Problem to solve: Only one stretch of the listing below is wanted: every line from the first to the line containing "The image size is (1024, 440).", set down exactly.
Segment Start: Entries provided
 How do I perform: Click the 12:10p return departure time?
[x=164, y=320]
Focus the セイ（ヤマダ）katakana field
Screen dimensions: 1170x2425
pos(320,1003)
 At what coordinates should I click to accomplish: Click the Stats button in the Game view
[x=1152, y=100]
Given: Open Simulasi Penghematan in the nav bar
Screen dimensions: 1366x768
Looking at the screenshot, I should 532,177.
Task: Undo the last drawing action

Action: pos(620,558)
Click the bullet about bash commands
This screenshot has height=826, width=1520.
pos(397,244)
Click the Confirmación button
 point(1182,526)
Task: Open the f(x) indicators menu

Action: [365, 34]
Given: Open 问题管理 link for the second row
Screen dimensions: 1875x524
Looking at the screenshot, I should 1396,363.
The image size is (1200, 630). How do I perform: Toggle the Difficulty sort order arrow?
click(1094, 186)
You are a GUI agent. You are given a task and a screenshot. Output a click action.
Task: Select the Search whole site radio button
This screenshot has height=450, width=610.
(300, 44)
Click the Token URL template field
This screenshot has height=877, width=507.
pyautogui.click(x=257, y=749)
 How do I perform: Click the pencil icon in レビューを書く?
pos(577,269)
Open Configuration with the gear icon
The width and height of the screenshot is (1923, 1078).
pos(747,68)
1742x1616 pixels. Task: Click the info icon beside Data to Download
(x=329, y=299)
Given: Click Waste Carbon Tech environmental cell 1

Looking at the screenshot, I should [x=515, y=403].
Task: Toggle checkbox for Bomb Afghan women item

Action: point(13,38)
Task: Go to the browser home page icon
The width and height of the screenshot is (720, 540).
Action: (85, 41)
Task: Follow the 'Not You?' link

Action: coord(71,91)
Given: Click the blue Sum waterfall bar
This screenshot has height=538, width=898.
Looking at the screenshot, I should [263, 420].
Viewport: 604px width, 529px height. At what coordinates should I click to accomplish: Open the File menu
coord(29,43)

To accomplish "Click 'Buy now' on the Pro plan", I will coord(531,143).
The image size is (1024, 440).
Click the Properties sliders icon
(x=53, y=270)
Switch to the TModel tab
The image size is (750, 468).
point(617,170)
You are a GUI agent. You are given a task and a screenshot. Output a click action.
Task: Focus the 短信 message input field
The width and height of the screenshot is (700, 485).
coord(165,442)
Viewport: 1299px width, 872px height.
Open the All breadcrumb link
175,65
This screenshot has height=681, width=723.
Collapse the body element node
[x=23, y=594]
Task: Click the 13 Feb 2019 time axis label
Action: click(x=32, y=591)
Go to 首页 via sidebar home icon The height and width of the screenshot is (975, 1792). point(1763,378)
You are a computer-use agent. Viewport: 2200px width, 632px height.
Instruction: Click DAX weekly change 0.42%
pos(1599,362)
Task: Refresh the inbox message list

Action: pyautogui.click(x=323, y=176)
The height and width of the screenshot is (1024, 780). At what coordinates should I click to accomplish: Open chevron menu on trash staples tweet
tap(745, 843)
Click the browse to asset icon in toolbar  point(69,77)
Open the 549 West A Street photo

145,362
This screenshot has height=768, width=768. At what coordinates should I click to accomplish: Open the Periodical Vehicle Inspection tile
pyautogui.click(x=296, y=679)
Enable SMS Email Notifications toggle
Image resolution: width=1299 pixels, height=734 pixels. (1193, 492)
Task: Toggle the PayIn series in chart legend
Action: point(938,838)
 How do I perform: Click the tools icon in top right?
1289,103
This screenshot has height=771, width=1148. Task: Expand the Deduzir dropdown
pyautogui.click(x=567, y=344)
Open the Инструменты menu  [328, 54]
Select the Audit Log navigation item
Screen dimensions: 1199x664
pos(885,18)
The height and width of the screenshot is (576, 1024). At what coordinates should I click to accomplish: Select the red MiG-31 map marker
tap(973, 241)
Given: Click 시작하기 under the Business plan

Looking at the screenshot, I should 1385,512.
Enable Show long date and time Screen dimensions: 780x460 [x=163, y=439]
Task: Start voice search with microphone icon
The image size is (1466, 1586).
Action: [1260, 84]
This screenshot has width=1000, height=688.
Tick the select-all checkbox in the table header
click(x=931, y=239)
Segment End: Entries provided
Your response:
 How do I perform: Click the 12:10p return departure time?
[x=164, y=320]
Focus the セイ（ヤマダ）katakana field
Screen dimensions: 1170x2425
pos(320,1003)
 At what coordinates should I click to accomplish: Click the Stats button in the Game view
[x=1152, y=100]
Given: Open Simulasi Penghematan in the nav bar
Screen dimensions: 1366x768
Looking at the screenshot, I should 532,177.
Task: Undo the last drawing action

Action: pos(620,558)
Click the bullet about bash commands
This screenshot has height=826, width=1520.
pos(397,244)
Click the Confirmación button
 point(1182,526)
Task: Open the f(x) indicators menu

Action: [365, 34]
Given: Open 问题管理 link for the second row
Screen dimensions: 1875x524
Looking at the screenshot, I should 1396,363.
The image size is (1200, 630). How do I perform: Toggle the Difficulty sort order arrow?
click(1094, 186)
You are a GUI agent. You are given a task and a screenshot. Output a click action.
Task: Select the Search whole site radio button
This screenshot has height=450, width=610.
(300, 44)
Click the Token URL template field
This screenshot has height=877, width=507.
pyautogui.click(x=257, y=749)
 How do I perform: Click the pencil icon in レビューを書く?
pos(577,269)
Open Configuration with the gear icon
The width and height of the screenshot is (1923, 1078).
pos(747,68)
1742x1616 pixels. Task: Click the info icon beside Data to Download
(x=329, y=299)
Given: Click Waste Carbon Tech environmental cell 1

Looking at the screenshot, I should [x=515, y=403].
Task: Toggle checkbox for Bomb Afghan women item

Action: point(13,38)
Task: Go to the browser home page icon
The width and height of the screenshot is (720, 540).
Action: (85, 41)
Task: Follow the 'Not You?' link

Action: coord(71,91)
Given: Click the blue Sum waterfall bar
This screenshot has height=538, width=898.
Looking at the screenshot, I should [263, 420].
Viewport: 604px width, 529px height. At what coordinates should I click to accomplish: Open the File menu
coord(29,43)

To accomplish "Click 'Buy now' on the Pro plan", I will coord(531,143).
The image size is (1024, 440).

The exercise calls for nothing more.